DATA SUPPLIED
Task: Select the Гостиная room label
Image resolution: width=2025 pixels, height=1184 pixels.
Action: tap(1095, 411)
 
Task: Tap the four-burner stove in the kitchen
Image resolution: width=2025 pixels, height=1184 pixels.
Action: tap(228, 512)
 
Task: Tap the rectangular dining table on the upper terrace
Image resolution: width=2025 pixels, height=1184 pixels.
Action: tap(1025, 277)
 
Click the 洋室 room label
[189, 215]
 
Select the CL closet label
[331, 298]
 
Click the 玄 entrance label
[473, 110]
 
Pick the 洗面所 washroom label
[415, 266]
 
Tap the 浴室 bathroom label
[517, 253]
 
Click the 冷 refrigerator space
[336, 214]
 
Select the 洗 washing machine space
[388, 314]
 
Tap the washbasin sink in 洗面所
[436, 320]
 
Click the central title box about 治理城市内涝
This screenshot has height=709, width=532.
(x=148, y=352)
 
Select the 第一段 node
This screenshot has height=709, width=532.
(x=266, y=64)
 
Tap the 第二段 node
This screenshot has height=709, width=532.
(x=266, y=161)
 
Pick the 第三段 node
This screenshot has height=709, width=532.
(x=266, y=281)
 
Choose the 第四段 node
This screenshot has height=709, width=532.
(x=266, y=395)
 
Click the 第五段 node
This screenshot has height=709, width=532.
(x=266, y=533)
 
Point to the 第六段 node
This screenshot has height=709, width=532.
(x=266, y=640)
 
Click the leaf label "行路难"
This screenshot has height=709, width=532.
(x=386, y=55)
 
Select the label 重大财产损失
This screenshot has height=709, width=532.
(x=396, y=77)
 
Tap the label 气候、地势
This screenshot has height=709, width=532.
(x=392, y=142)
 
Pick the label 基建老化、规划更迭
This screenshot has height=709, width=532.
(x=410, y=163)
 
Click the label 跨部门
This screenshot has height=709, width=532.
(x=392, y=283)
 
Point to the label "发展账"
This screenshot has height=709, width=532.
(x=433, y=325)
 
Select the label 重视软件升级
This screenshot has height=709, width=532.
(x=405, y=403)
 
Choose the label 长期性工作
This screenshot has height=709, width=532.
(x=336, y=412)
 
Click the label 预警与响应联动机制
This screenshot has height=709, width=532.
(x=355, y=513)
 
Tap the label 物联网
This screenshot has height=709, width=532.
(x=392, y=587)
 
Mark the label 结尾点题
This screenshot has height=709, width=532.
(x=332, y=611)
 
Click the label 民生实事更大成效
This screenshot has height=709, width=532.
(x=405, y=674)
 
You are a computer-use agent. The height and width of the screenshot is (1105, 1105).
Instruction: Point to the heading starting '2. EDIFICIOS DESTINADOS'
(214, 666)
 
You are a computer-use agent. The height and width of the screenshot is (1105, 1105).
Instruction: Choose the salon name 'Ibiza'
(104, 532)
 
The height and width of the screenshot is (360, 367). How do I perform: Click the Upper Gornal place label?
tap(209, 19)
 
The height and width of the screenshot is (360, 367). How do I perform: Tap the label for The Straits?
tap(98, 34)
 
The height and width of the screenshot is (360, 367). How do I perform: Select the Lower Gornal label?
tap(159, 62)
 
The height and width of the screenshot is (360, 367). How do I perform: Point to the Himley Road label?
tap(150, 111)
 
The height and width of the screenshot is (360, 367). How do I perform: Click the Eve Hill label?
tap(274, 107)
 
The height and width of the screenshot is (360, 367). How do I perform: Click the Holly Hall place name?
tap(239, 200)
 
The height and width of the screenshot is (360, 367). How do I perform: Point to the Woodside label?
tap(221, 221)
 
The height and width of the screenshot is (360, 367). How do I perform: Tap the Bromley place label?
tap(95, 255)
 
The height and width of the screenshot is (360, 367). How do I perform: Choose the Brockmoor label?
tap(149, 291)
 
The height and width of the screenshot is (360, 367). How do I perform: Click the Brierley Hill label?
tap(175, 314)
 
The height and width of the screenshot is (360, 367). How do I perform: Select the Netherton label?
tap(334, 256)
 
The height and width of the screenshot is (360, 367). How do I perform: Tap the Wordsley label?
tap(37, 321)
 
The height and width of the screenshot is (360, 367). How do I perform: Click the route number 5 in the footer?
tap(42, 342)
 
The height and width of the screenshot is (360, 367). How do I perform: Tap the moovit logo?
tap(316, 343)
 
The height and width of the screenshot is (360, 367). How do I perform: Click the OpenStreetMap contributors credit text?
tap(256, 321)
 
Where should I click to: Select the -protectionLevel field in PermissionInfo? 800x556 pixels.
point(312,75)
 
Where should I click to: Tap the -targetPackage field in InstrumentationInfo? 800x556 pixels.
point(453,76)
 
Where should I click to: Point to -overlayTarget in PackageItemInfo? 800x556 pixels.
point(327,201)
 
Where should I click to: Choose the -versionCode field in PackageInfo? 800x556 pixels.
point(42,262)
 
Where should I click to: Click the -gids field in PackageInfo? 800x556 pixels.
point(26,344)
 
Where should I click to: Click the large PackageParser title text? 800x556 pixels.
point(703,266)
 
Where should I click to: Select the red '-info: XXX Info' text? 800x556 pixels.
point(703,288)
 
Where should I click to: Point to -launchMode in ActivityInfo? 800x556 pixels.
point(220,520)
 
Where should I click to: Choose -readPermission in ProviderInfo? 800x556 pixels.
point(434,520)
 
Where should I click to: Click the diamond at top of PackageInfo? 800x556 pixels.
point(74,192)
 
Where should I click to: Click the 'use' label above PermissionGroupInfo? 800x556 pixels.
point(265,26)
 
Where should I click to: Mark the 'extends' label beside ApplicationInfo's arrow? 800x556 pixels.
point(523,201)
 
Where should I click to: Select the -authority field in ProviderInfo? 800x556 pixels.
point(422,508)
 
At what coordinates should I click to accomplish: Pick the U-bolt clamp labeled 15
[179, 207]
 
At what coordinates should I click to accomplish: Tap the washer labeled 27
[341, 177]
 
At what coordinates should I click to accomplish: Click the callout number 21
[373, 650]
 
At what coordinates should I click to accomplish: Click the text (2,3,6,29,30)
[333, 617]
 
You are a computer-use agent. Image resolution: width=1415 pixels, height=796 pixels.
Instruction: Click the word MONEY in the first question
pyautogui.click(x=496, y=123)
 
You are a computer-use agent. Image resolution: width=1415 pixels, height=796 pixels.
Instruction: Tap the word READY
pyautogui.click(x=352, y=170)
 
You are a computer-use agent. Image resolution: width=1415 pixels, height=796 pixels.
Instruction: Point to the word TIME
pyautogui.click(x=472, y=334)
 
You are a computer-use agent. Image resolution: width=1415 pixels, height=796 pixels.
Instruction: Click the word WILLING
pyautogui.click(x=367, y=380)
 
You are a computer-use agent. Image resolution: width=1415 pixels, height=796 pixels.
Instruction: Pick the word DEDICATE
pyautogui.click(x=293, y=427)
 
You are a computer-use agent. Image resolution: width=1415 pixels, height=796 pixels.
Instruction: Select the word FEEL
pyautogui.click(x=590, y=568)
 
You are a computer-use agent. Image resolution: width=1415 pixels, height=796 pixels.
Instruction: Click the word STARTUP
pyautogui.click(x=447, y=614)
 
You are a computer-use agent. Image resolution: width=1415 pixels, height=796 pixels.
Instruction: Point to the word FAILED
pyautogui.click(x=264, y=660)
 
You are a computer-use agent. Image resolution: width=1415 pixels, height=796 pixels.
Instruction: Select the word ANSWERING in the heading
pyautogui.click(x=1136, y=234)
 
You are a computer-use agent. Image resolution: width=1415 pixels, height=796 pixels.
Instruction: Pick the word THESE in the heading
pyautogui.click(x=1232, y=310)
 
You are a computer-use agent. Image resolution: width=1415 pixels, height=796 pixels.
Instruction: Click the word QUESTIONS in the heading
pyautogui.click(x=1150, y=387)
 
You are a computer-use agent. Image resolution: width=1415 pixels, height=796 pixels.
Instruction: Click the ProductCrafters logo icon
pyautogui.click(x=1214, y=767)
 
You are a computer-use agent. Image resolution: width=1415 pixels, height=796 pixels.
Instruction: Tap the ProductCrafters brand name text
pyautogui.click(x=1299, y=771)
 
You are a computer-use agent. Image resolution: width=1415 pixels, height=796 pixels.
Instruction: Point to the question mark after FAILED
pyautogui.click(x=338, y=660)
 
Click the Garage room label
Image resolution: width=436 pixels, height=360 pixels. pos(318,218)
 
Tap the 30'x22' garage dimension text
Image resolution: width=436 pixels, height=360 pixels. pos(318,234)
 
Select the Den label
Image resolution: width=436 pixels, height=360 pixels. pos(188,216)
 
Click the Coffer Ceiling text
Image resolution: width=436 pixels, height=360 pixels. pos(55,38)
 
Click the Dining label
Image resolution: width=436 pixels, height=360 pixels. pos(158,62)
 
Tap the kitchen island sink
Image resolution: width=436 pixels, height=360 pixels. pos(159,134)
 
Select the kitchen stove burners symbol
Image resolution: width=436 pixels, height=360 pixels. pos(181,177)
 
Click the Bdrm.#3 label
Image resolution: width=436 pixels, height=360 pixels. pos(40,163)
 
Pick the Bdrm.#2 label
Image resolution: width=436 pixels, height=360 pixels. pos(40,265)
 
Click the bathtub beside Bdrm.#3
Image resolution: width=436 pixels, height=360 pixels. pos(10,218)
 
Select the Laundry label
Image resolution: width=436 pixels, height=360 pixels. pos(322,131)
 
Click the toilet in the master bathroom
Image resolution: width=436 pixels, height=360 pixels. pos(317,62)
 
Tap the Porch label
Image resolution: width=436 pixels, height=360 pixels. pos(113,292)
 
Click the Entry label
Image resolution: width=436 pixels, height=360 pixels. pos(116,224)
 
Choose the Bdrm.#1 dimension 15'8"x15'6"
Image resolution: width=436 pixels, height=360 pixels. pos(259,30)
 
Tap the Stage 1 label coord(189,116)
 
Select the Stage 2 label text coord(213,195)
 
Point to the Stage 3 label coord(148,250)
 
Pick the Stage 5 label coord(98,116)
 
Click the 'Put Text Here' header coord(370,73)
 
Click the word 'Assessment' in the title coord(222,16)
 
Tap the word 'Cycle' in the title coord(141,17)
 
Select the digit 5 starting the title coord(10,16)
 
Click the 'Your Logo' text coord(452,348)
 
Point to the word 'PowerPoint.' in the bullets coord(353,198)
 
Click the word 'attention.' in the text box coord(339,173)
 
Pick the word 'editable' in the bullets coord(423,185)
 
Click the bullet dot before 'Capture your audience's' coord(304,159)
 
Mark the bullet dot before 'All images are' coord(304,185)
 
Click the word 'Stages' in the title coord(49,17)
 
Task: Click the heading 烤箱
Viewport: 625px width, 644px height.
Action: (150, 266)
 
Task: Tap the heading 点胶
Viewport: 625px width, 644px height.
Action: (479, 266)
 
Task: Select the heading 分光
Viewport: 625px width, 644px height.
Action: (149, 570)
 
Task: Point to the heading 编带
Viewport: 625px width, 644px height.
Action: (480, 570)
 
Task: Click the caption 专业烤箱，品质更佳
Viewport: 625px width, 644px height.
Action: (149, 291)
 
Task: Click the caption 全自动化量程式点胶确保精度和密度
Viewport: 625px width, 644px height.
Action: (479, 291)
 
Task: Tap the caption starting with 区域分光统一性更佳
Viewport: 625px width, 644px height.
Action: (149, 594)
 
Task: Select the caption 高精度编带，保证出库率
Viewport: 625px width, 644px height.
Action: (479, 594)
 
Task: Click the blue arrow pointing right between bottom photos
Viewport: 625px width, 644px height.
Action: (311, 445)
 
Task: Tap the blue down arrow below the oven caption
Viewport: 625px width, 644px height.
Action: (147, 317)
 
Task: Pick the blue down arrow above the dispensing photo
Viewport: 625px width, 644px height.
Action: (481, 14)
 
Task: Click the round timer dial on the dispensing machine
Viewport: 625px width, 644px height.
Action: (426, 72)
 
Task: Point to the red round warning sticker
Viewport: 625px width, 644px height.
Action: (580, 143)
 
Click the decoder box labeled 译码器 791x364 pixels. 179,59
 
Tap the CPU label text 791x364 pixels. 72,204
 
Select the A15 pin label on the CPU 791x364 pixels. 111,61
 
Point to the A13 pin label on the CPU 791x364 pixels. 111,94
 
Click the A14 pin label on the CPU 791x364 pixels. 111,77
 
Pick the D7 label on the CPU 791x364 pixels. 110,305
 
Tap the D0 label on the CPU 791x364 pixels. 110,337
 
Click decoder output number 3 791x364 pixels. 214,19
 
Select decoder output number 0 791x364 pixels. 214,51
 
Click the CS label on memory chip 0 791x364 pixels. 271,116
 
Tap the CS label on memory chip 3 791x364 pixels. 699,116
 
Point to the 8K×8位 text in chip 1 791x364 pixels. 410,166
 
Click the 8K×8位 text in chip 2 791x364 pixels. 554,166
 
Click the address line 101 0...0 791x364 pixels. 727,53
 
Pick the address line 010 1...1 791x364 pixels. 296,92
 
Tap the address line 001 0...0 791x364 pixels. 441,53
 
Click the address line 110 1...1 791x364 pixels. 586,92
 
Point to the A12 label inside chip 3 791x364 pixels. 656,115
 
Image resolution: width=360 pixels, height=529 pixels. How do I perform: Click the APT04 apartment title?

TASK DIRECTIONS
Please edit the rows from the start through the line containing "(x=386, y=55)", replacing "node" with "item" and leaving everything else unchanged.

THE SOLUTION
Task: Select the Гостиная room label
Image resolution: width=2025 pixels, height=1184 pixels.
Action: tap(1095, 411)
 
Task: Tap the four-burner stove in the kitchen
Image resolution: width=2025 pixels, height=1184 pixels.
Action: tap(228, 512)
 
Task: Tap the rectangular dining table on the upper terrace
Image resolution: width=2025 pixels, height=1184 pixels.
Action: tap(1025, 277)
 
Click the 洋室 room label
[189, 215]
 
Select the CL closet label
[331, 298]
 
Click the 玄 entrance label
[473, 110]
 
Pick the 洗面所 washroom label
[415, 266]
 
Tap the 浴室 bathroom label
[517, 253]
 
Click the 冷 refrigerator space
[336, 214]
 
Select the 洗 washing machine space
[388, 314]
 
Tap the washbasin sink in 洗面所
[436, 320]
 
Click the central title box about 治理城市内涝
This screenshot has height=709, width=532.
(x=148, y=352)
 
Select the 第一段 item
This screenshot has height=709, width=532.
(x=266, y=64)
 
Tap the 第二段 item
This screenshot has height=709, width=532.
(x=266, y=161)
 
Pick the 第三段 item
This screenshot has height=709, width=532.
(x=266, y=281)
 
Choose the 第四段 item
This screenshot has height=709, width=532.
(x=266, y=395)
 
Click the 第五段 item
This screenshot has height=709, width=532.
(x=266, y=533)
 
Point to the 第六段 item
This screenshot has height=709, width=532.
(x=266, y=640)
 
Click the leaf label "行路难"
This screenshot has height=709, width=532.
(x=386, y=55)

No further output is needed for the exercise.